Marie Bourjade, Josep Call, Marie Pelé, Myriam Maumy, Valérie Dufour

Abstract

Non-human animals, including great apes, have been suggested to share some of the skills for planning that humans commonly exhibit. A crucial difference between human and non-human planning may relate to the diversity of domains and needs in which this skill is expressed. Although great apes can save tools for future use, there is little evidence yet that they can also do so in other contexts. To investigate this question further, we presented the apes with a planning token-exchange task that differed from standard tool-use tasks. Additionally, we manipulated the future outcome of the task to investigate planning flexibility. In the Exchange condition, subjects had to collect, save and transport tokens because they would need them 30 min later to exchange them for food with a human, i.e., "bring-back" response.
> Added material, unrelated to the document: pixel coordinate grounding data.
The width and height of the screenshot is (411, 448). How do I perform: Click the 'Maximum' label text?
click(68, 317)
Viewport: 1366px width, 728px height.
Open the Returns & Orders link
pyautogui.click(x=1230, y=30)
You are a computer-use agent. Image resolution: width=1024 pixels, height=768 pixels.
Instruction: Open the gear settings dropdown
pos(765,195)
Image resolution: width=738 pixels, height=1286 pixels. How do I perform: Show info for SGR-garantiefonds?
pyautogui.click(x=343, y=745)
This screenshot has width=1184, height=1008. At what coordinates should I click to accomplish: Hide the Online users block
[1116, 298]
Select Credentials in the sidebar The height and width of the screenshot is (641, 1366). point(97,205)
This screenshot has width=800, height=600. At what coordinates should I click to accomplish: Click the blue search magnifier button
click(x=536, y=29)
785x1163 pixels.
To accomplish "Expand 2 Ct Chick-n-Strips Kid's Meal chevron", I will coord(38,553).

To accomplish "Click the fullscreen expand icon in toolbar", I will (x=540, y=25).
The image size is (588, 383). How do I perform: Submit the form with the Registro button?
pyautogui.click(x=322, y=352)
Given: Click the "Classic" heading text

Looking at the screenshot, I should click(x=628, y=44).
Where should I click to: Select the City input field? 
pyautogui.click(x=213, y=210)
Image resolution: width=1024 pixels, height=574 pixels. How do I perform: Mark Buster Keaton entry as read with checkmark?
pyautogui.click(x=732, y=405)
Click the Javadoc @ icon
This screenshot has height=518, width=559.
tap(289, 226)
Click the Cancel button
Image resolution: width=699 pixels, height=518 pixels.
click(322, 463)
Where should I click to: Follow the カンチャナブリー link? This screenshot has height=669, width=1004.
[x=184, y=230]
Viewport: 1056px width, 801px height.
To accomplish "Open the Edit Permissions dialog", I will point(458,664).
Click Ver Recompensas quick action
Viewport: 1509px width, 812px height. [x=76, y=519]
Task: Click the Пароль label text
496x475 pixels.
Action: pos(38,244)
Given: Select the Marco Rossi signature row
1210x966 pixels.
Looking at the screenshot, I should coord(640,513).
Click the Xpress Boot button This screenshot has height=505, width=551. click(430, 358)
In the Release condition, the collection and transport of tokens were not needed as no exchange took place after 30 min. Out of 13 subjects, eight solved the task at least once in the Exchange condition, with chimpanzees appearing less successful than the other species. Importantly, three individuals showed a clear differential response between conditions by producing more "bring-back" responses in the Exchange than in the Release conditions. Those bonobo and orangutan individuals hence adapted their planning behavior according to changing needs (i.e., they brought tokens back significantly more often when they would need them). Bonobos and orangutans, unlike chimpanzees, planned outside the context of tool-use, thus challenging the idea that planning in these species is purely domain-specific.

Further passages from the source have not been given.